Наконец Александр Владимирович и Юлия Павловна провели месяц на курорте, не очень пышном, но и не захудалом. Их объединение под одной кровлей не произвело шума. Киты, на которых держится мир любовных сенсаций, не шевельнули хвостами. И где-то у моря, вечерним часом, посвятив Юлию Павловну в подробности своего освобожденья от семейных уз, Пастухов поставил на прошлом крест. Несколько тревожный вопрос Юленьки — а как же с разводом — развеселил его, и он ответил, что все остальное теперь — вопрос техники…
Сейчас в молодом саду, который запечатлевал собою новую жизнь Александра Владимировича, он особенно долго вспоминал первую пору этой жизни. Главным тогда казалась ему — позабыть свою муку стыда, вернуться к равновесию и довольству. Но ему мешали иногда назойливые сравнения прошедшего с наступившим, Аси с Юленькой.
Началось это вскоре же после развода, когда Юлия Павловна заметила Пастухову, что он слишком щедро одарил бывшую семью и ушел, говоря попросту, в том, что на нем было. Чрезвычайно огорчило Юлию Павловну, что даже кабинет карельской березы остался за Анастасией Германовной. Александр Владимирович инстинктом мужчины почувствовал, что дело идет об угрозе той брачной норме, над которой он любил посмеяться, и немедленно отвел претензии Юлии Павловны, потребовав никогда не возвращаться к разговорам о его отношениях с семьей. О кабинете же добавил, что получил его от отца и хочет, чтобы он перешел к сыну — на будущее. Юленька быстро отступила, но с той поры он неизменно примечал ее скрытую ревность к Асе и к сыну, и каждый раз спокойствие его омрачалось мыслями о прежней жизни.

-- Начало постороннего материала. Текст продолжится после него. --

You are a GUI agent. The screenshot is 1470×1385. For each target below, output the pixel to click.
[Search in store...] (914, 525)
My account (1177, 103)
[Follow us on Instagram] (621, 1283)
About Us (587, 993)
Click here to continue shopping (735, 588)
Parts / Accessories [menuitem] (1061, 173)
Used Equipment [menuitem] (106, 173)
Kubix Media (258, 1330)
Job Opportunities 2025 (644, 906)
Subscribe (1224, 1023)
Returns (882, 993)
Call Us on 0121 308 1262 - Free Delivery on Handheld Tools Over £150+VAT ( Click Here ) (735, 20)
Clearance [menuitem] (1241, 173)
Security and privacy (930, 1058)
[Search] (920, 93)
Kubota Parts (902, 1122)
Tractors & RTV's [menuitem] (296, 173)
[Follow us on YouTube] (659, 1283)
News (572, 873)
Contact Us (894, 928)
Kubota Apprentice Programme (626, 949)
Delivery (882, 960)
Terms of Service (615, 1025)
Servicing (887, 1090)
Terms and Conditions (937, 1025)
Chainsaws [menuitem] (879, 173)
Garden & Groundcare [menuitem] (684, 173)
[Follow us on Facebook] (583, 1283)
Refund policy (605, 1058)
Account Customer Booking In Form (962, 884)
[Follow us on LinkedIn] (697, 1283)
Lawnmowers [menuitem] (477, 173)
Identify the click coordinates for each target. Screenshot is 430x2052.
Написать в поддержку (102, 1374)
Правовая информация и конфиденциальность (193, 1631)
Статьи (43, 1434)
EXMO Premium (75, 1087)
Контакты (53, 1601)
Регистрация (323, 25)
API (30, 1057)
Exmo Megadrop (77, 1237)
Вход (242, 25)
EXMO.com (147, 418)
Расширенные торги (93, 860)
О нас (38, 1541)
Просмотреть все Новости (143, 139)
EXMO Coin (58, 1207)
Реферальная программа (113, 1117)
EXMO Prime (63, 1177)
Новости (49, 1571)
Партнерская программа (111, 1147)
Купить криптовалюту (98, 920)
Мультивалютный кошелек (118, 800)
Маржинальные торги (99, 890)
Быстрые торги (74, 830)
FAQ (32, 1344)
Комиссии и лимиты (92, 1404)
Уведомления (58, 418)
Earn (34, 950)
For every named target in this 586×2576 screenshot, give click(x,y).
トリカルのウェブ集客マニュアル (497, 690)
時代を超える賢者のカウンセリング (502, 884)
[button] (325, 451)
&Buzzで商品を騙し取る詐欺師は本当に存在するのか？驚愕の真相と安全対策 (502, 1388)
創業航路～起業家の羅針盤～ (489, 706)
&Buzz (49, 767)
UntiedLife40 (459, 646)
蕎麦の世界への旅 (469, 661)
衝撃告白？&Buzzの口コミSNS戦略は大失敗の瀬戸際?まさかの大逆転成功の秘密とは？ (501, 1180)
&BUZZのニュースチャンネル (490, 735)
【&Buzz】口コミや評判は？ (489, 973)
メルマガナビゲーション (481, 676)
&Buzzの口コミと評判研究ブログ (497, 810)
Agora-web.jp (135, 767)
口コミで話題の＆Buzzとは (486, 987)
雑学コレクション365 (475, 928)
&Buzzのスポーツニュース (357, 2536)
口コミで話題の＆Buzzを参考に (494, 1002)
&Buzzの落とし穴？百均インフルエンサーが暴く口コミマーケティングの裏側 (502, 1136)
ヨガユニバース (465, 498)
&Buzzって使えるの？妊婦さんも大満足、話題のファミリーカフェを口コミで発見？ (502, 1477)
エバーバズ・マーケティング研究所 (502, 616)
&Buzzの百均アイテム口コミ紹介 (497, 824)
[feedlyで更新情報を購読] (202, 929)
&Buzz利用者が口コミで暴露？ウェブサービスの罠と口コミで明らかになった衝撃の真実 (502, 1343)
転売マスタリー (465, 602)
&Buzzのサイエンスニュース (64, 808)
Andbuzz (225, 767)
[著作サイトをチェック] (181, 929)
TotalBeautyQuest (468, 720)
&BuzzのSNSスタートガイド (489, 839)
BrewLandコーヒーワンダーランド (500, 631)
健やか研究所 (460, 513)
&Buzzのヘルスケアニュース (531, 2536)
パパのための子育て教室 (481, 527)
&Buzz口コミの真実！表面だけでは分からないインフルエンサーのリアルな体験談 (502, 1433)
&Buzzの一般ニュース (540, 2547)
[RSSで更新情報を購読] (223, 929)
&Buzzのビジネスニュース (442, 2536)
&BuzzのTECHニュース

Он сидел, облокотившись на колени и держа на ладони записку Алексея. Размеренно складывались сами собой выводы, почему-то не приходившие на ум раньше. Он думал, что чувство требует принуждения, дабы сохраняться и давать плоды. Оно не должно быть разнузданным, совершенно так же как мысль, которую надо все время понуждать к деятельному порядку, к направлению, иначе она опустошится и придет рассеяние. Чувству тоже присуще рассеяние, оно требует, чтобы его вели.
Куда же и как поведет он живое, с тоской затрепетавшее свое чувство к сыну?